Saturday 7 May 2011

Chapter 4 : 17 Years Old [ "I can't even sing anymore . . ." III ]

Falling Over

In the past, when I wanted to hurry, I could. Now, even if I want to hurry, I can't. I'm afraid that in the future I may even lost all sense of hurry. Oh God, why did you give me this burden? No, I suppose everyone has some kind of burden. But why is it only me that has to be miserable?

The way I fell over today was really pathetic. When I take a bath, either Mom or Ako helps me take off my clothes in the changing room outside the bathroom. They run some hot water on the floor of the bathroom to warm it for me.
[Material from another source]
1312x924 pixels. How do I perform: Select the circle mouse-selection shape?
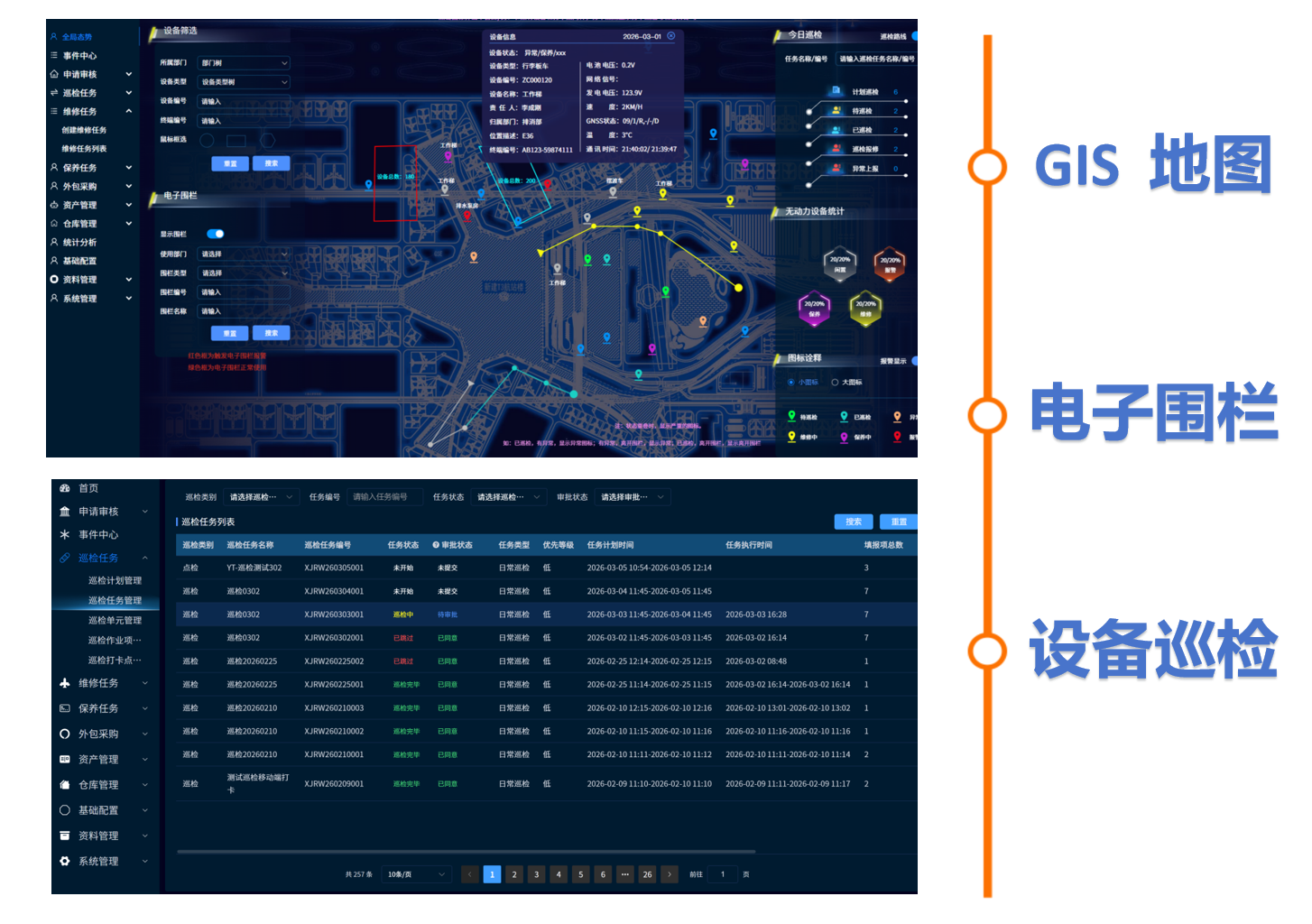tap(207, 140)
Then I crawl across the tiles to get to the bathtub. Today, when I was trying to grab the edge of the bathtub so that I could get into a half-sitting posture, I fell on my bottom. I was unlucky because there was a plastic soap dish right under me. It broke into pieces and fragments got stuck in my buttocks. I cried out in a loud voice.
"What happened?" Cried Mom as she flew into the bathroom.

She was very surprised to see a red river of blood mixed with the hot water. She placed a towel firmly on my bottom and then poured a lot of hot water over the parts of me that were still dry. Then Mom and Ako held me. They quickly dried off my body and got me into my pajamas. Then Mom covered all the cuts on my buttocks with gauze patches.
"With cuts like that," she said, "I think we'd better go to the hospital."
It turned out to be a serious matter. I had to have two stitches at the hospital and didn't get back home till around 9 o'clock. I was so tired.
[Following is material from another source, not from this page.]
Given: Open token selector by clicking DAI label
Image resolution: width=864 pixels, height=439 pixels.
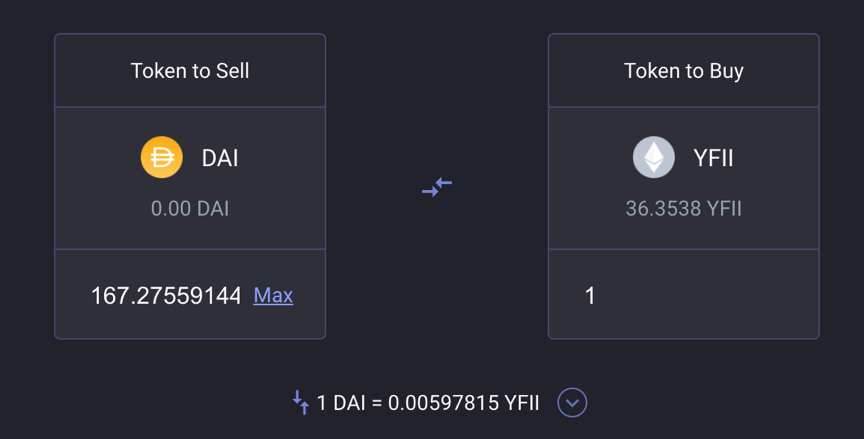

It was a sudden accident, but I realize what was happening at the time. There was no real reason for me to stumble and fall over, or for my hands to slip. I wonder why a nerve can stop functioning momentarily? I felt sorry toward Mom for what I'd done.

While Mom was busy sorting out my many types of medicine to divide them into doses, I just lay in bed. I had a slight stomachache.
But whatever your excuse was, Aya, your attitude was wrong.

Partly because I was tortured by many conscience, I felt like reading Okasan 2 (Mother 2), a collection of poems by Hachiro Sato. My hand reached out toward the bookshelf.